Sounds like you haven't researched this well enough. You are basing all your conclusions on how things are right now without considering the rapid technological development going on.
It is all about volume and when there is a large fleet of EVs it will be far more economically interesting to build up solutions which can utilize the battery capacity of these cars. When you got very low number of EVs that is less interesting.
1. Tesla isn't officially supporting bidirectional charging in any of their vechicles, so that isn't exactly surprising. But bidirectional charging is becomming more prevalent.
2. Maybe where you live but that is certainly not the case here in Norway where 90% of new cars sold are electric. You ignore technological development. Million-mile batteries are comming and those will make it irrelevant how many times you cycle. Your car will die long before the battery.
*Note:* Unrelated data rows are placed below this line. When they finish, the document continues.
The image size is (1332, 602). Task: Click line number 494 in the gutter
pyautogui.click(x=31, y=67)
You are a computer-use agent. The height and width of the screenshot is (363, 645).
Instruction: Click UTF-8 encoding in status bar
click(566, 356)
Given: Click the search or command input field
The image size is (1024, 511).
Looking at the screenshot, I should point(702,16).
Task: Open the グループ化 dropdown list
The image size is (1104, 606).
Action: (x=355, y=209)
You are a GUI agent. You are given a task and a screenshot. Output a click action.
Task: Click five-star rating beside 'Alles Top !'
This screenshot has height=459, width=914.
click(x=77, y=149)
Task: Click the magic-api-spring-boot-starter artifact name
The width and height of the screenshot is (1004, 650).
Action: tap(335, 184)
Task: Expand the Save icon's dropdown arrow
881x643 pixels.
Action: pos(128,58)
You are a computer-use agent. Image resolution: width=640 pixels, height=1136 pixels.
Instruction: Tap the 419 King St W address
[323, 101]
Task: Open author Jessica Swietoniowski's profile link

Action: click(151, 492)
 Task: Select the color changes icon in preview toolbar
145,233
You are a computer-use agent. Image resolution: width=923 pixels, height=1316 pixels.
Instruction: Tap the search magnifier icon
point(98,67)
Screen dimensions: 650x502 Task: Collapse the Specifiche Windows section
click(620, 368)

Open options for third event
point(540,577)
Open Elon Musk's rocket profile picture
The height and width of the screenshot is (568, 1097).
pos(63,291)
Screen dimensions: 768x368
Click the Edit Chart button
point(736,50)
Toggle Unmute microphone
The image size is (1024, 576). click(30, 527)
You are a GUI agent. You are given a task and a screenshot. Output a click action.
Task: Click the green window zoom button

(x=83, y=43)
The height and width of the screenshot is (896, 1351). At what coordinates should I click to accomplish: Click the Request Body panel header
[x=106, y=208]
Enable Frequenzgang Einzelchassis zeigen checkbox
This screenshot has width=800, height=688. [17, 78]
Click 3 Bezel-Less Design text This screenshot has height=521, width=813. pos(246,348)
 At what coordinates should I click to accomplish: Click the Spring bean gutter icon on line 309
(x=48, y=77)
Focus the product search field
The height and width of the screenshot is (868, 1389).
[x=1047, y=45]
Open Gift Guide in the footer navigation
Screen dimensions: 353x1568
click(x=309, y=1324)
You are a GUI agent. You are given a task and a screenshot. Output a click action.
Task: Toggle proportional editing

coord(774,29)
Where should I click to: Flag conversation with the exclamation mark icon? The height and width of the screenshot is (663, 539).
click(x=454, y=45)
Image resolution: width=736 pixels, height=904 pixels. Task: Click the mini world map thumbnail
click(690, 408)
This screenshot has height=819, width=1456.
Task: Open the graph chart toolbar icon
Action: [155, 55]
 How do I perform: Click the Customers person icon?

3. You really haven't thought about this have you? With large amounts of renewables in the grid, prices will fluctuate a lot more through the day. You will buy cheap when the sun shines and the wind blows. You will sell at high price when renewables are not producing much. Yes, of course this relies on legislation and practices which allows those fluctuations, and it relies on smart systems to buy and sell automatically at favorable times. But that is technologicallly feasable.
4. As as I said with a million-mile battery, you will not manage to degrade the battery before the car itself dies. And again prices will fluctuate a lot when renewables dominate. Thus you will buy and sell with more profit than you project.